-- Task to carry out --
Each line below from the one containing "1568x503 pixels. At" through the one containing "Select the aliceh@outlook.com account pill" is to be given again exactly, and no line outside that span.

-- Data listing --
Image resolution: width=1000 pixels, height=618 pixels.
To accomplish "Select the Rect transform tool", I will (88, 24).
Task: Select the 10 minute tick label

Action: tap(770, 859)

==

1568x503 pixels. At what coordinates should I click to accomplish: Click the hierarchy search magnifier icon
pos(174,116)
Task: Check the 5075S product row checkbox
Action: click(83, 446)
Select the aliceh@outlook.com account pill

--

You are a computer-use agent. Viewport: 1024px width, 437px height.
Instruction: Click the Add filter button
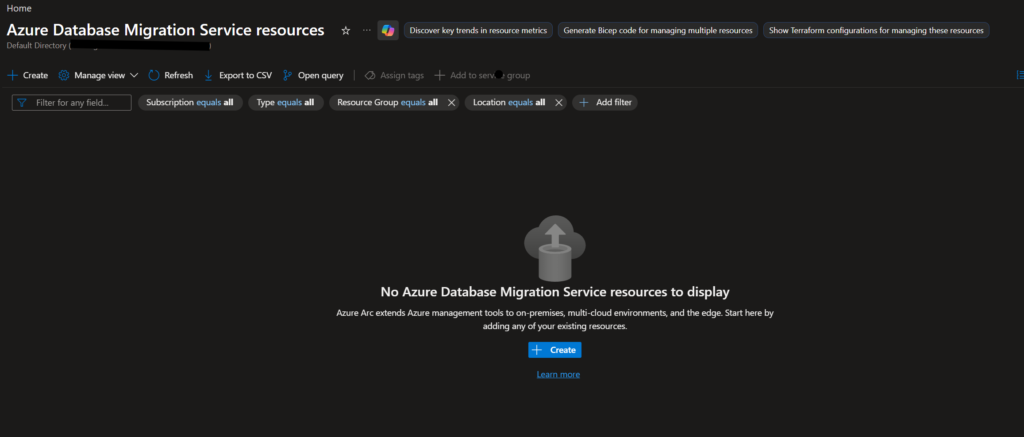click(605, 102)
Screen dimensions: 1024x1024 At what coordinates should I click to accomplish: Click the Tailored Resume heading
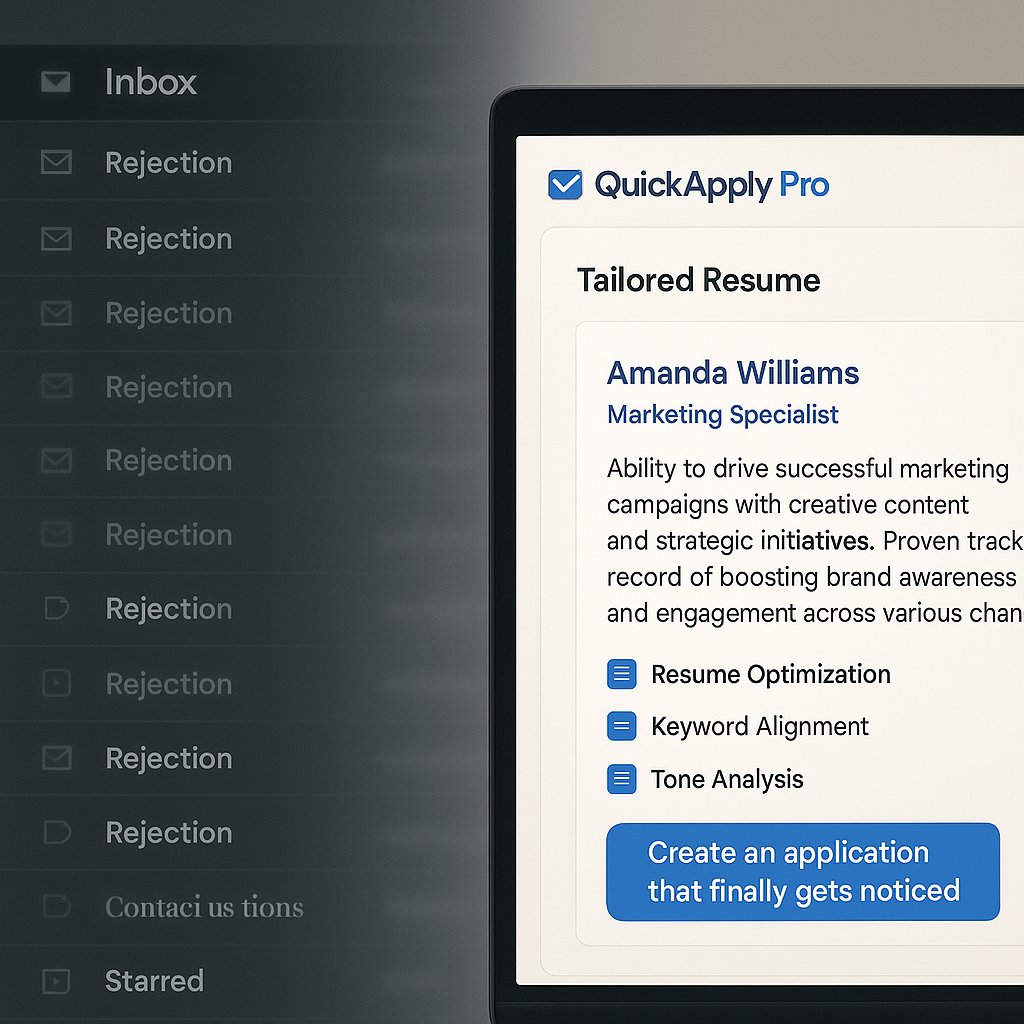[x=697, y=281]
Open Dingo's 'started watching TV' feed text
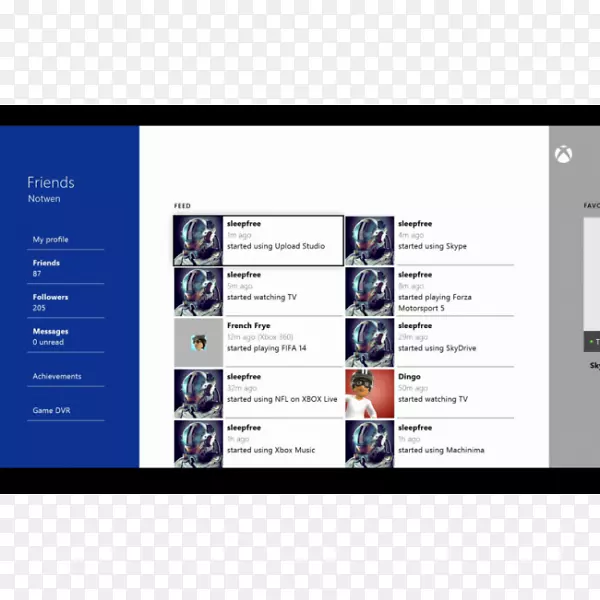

-- Response area --
1568x503 pixels. At what coordinates should I click to accomplish: Click the hierarchy search magnifier icon
pos(174,116)
Task: Check the 5075S product row checkbox
Action: click(83, 446)
Select the aliceh@outlook.com account pill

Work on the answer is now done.